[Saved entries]
++++++++++++++++++++

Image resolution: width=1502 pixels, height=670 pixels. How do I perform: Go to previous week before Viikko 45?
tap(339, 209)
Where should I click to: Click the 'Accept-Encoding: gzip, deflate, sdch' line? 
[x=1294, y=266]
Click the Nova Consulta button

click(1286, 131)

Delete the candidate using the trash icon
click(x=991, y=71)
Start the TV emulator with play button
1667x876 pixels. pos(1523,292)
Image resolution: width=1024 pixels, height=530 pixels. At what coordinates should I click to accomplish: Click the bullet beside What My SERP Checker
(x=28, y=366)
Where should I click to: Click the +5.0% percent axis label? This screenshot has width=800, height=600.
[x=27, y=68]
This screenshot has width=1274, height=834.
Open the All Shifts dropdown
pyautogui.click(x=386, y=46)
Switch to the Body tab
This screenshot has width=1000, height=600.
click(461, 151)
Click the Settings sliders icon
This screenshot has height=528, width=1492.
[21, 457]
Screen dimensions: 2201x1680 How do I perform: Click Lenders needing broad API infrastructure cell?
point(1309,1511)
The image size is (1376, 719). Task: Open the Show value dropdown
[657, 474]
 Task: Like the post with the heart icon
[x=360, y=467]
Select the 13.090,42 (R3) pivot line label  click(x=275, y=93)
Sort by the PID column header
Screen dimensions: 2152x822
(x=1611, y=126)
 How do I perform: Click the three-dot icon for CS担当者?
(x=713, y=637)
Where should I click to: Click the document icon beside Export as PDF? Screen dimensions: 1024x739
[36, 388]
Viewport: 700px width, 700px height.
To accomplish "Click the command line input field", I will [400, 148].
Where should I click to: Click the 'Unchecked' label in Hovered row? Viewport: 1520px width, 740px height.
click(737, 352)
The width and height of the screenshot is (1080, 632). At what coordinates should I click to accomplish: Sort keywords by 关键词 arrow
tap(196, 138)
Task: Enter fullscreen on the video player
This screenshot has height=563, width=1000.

++++++++++++++++++++

→ **Work order**
Would you copy, unchanged, the stretch of the records above that begins at the line containing "Start the TV emulator with play button" and ends at the line containing "Viewport: 700px width, 700px height.", and only that?

→ **Exercise result**
Start the TV emulator with play button
1667x876 pixels. pos(1523,292)
Image resolution: width=1024 pixels, height=530 pixels. At what coordinates should I click to accomplish: Click the bullet beside What My SERP Checker
(x=28, y=366)
Where should I click to: Click the +5.0% percent axis label? This screenshot has width=800, height=600.
[x=27, y=68]
This screenshot has width=1274, height=834.
Open the All Shifts dropdown
pyautogui.click(x=386, y=46)
Switch to the Body tab
This screenshot has width=1000, height=600.
click(461, 151)
Click the Settings sliders icon
This screenshot has height=528, width=1492.
[21, 457]
Screen dimensions: 2201x1680 How do I perform: Click Lenders needing broad API infrastructure cell?
point(1309,1511)
The image size is (1376, 719). Task: Open the Show value dropdown
[657, 474]
 Task: Like the post with the heart icon
[x=360, y=467]
Select the 13.090,42 (R3) pivot line label  click(x=275, y=93)
Sort by the PID column header
Screen dimensions: 2152x822
(x=1611, y=126)
 How do I perform: Click the three-dot icon for CS担当者?
(x=713, y=637)
Where should I click to: Click the document icon beside Export as PDF? Screen dimensions: 1024x739
[36, 388]
Viewport: 700px width, 700px height.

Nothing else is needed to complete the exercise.